Biological redox cycling of iron in nontronite and its potential application in nitrate removal.

Biological redox cycling of structural Fe in phyllosilicates is an important but poorly understood process. The objective of this research was to study microbially mediated redox cycles of Fe in nontronite (NAu-2). During the reduction phase, structural Fe(III) in NAu-2 served as electron acceptor, lactate as electron donor, AQDS as electron shuttle, and dissimilatory Fe(III)-reducing bacterium Shewanella putrefaciens CN32 as mediator in bicarbonate- and PIPES-buffered media. During the oxidation phase, biogenic Fe(II) served as electron donor and nitrate as electron acceptor. Nitrate-dependent Fe(II)-oxidizing bacterium Pseudogulbenkiania sp. strain 2002 was added as mediator in the same media. For all three cycles, structural Fe in NAu-2 was able to reversibly undergo three redox cycles without significant dissolution.

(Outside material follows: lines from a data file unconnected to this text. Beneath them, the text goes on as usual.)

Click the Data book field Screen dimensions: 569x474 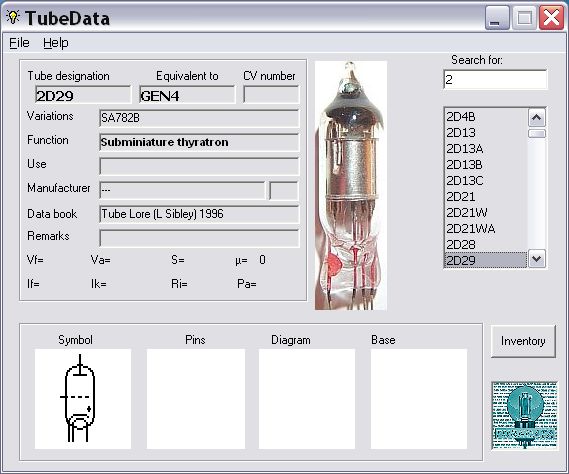tap(199, 214)
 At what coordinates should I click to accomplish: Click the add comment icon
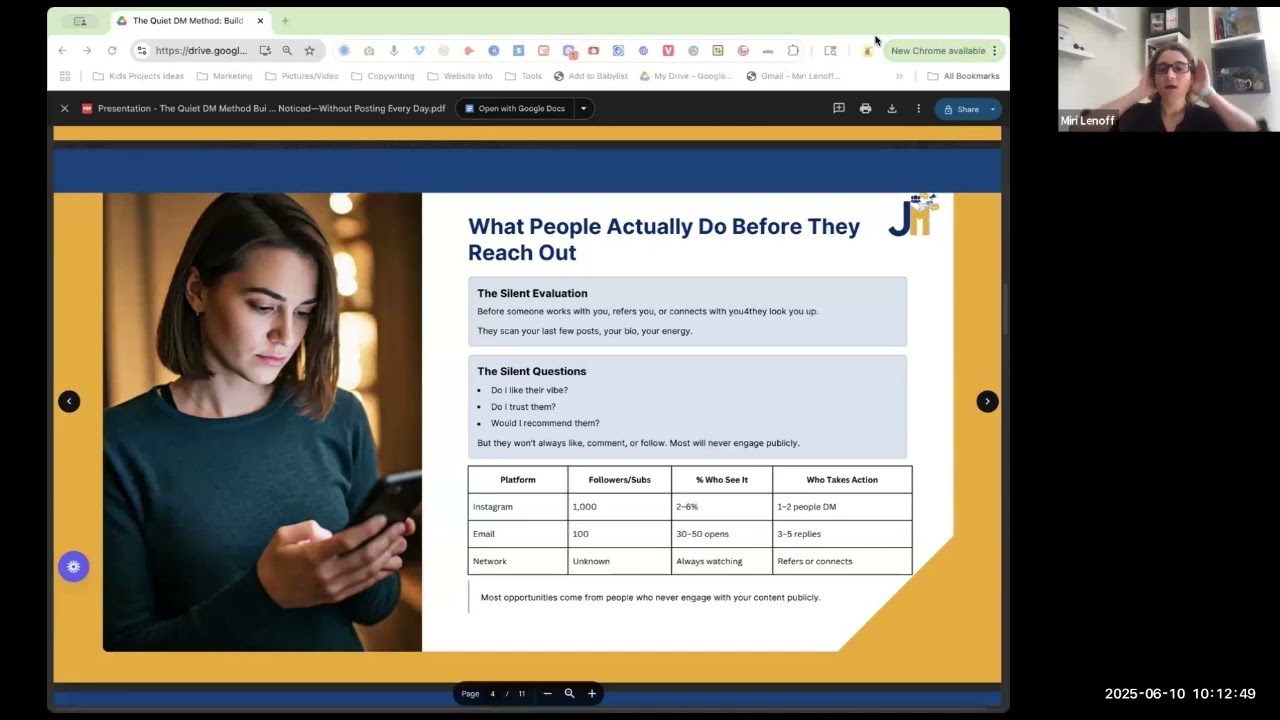[839, 109]
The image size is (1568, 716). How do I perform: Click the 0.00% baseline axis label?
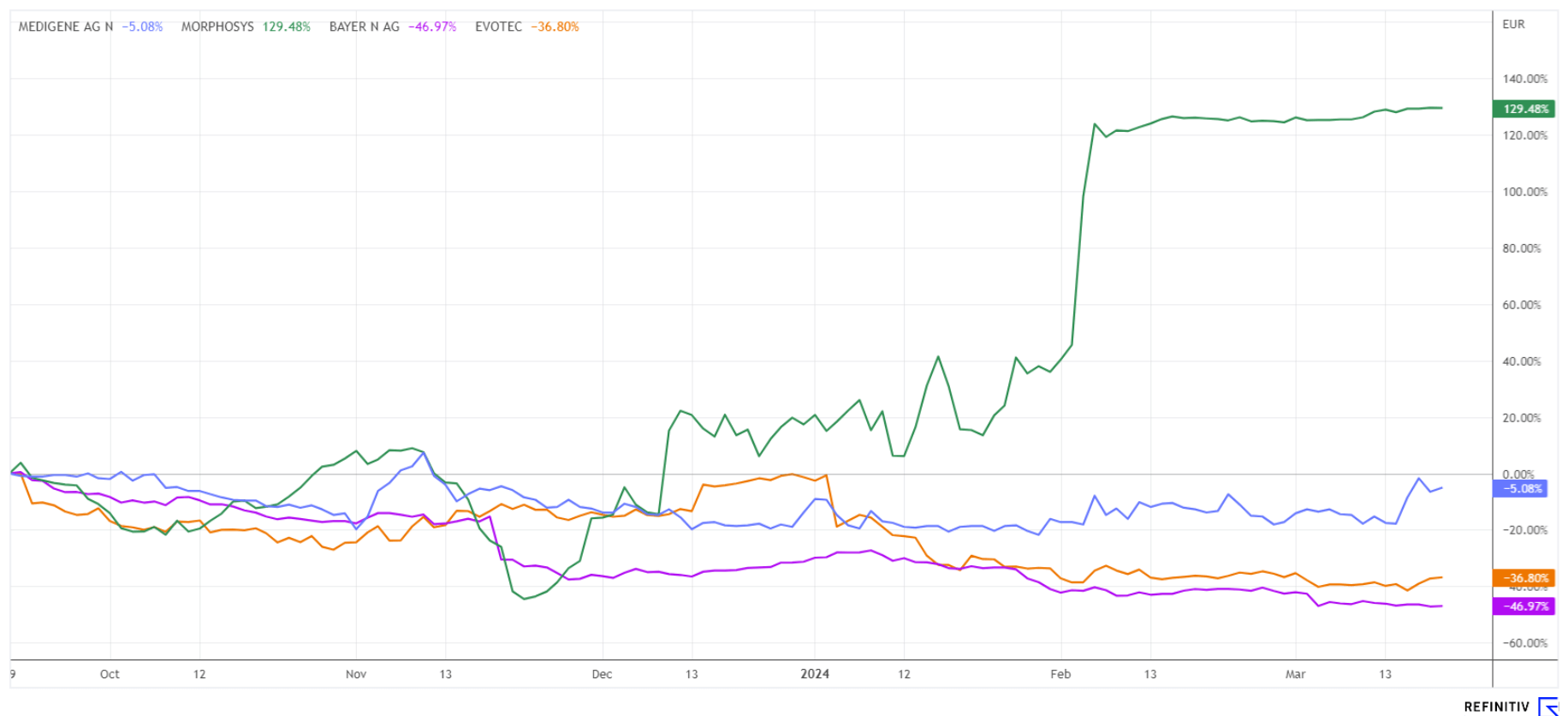point(1518,474)
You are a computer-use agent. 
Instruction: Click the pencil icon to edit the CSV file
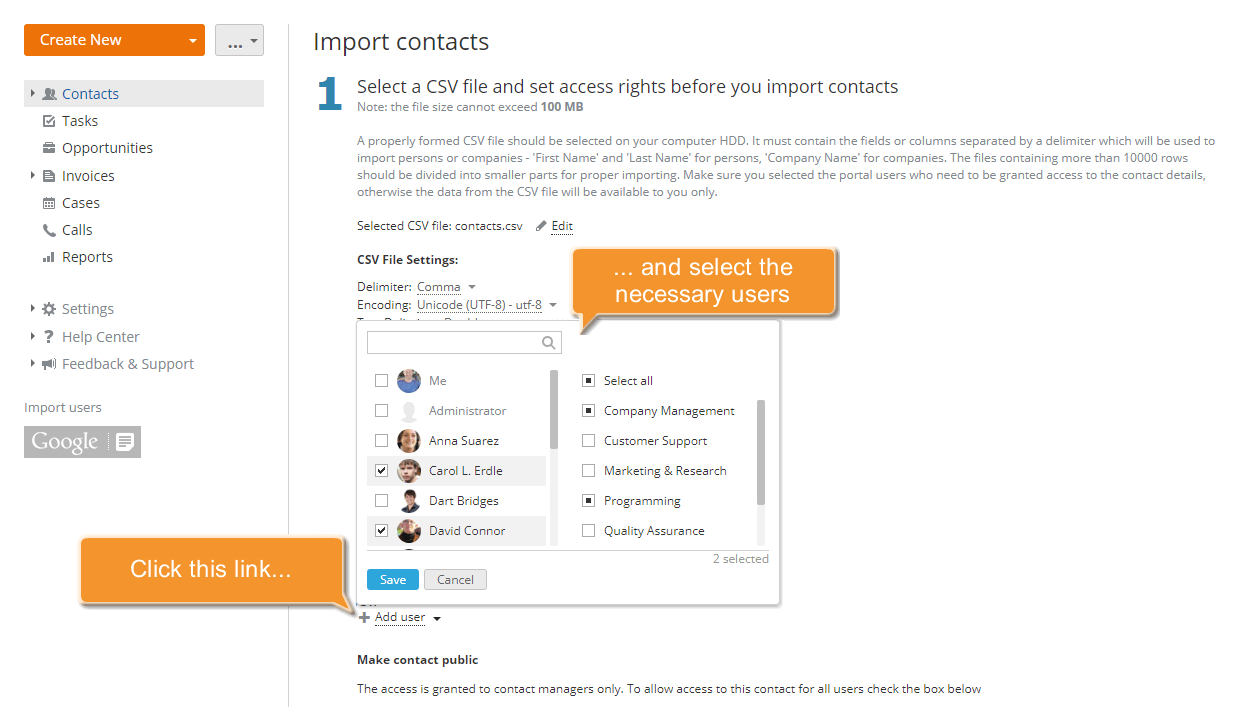(x=541, y=225)
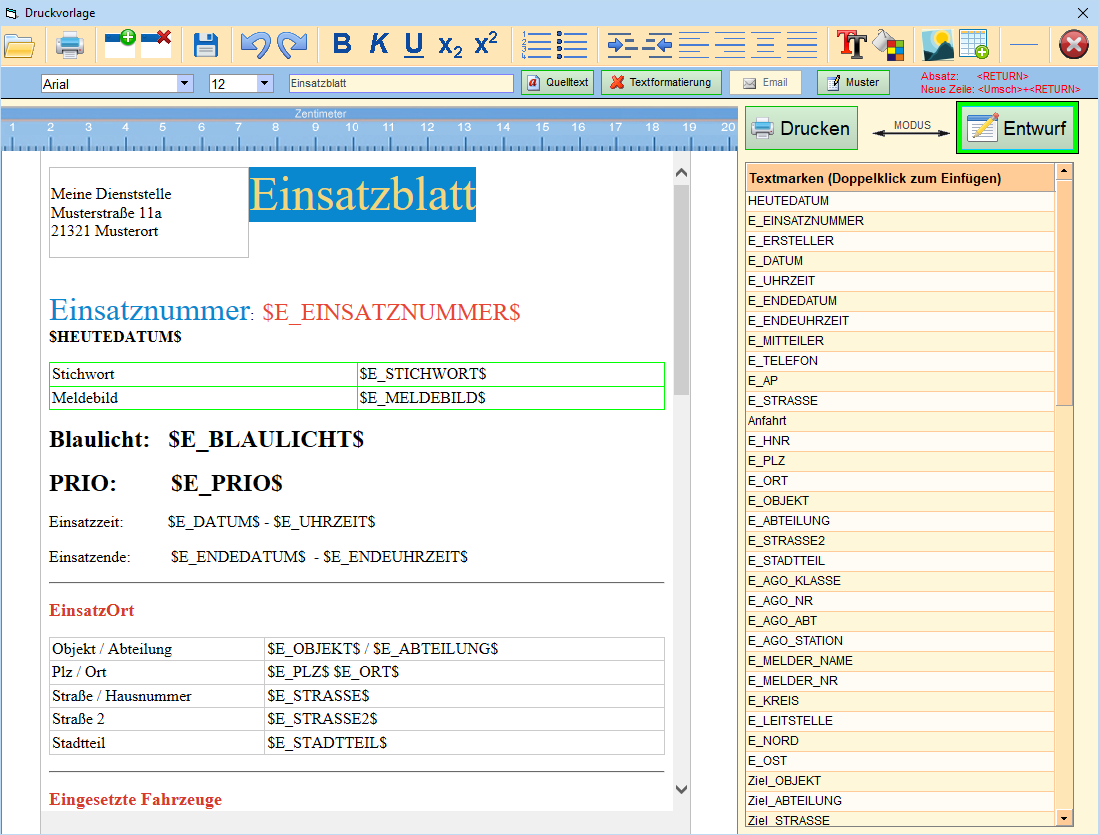Open the Arial font dropdown
The width and height of the screenshot is (1099, 835).
pyautogui.click(x=185, y=84)
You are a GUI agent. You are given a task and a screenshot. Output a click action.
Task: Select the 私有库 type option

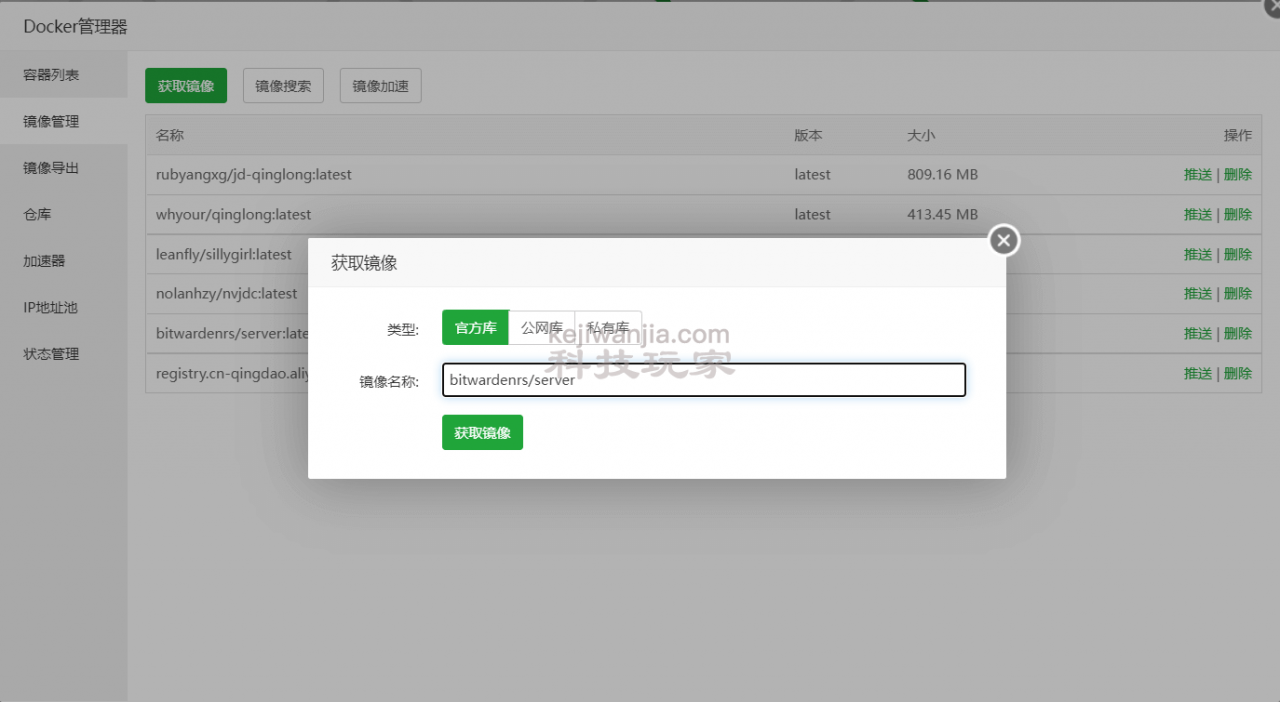coord(608,328)
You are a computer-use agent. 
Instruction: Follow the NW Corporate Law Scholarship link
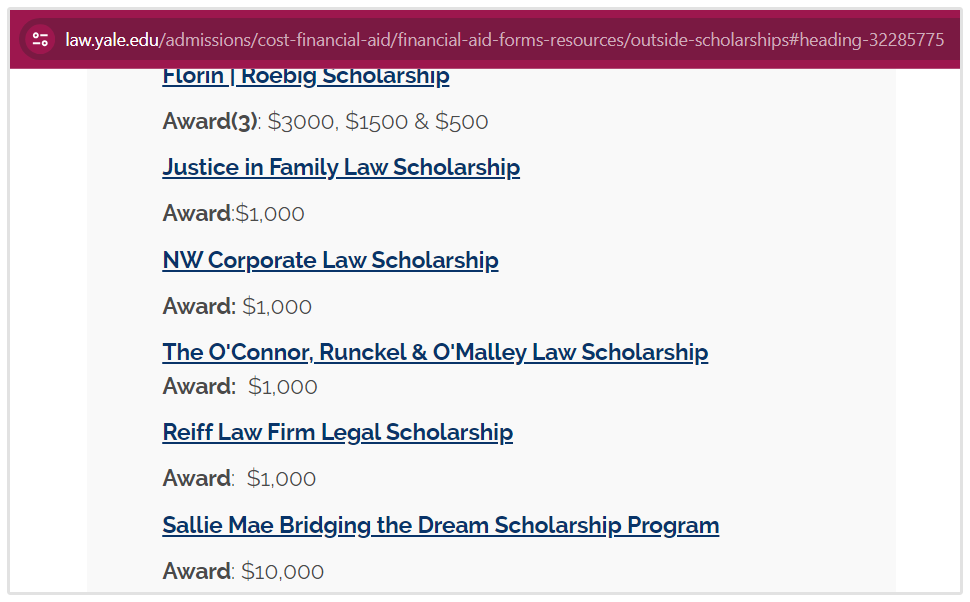pos(330,260)
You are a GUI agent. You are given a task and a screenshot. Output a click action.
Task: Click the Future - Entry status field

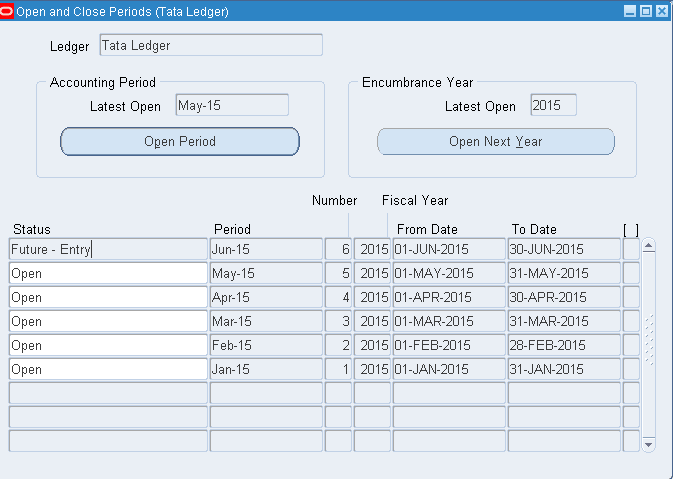(108, 249)

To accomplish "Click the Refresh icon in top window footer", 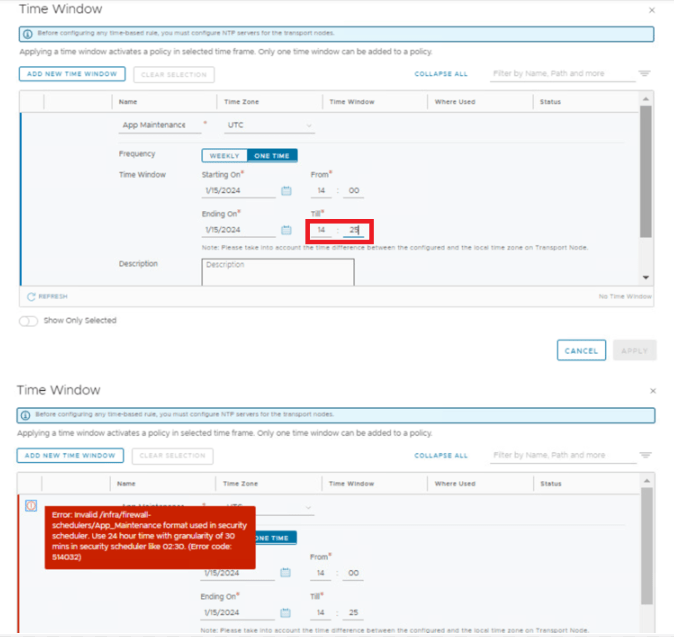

Fe(II) in bioreduced samples occurred in two distinct environments, at edges and in the interior of the NAu-2 structure. Nitrate reduction to nitrogen gas was coupled with oxidation of edge-Fe(II) and part of interior-Fe(II) under both buffer conditions, and its extent and rate did not change with Fe redox cycles. These results suggest that biological redox cycling of structural Fe in phyllosilicates is a reversible process and has important implications for biogeochemical cycles of carbon, nitrogen, and other nutrients in natural environments.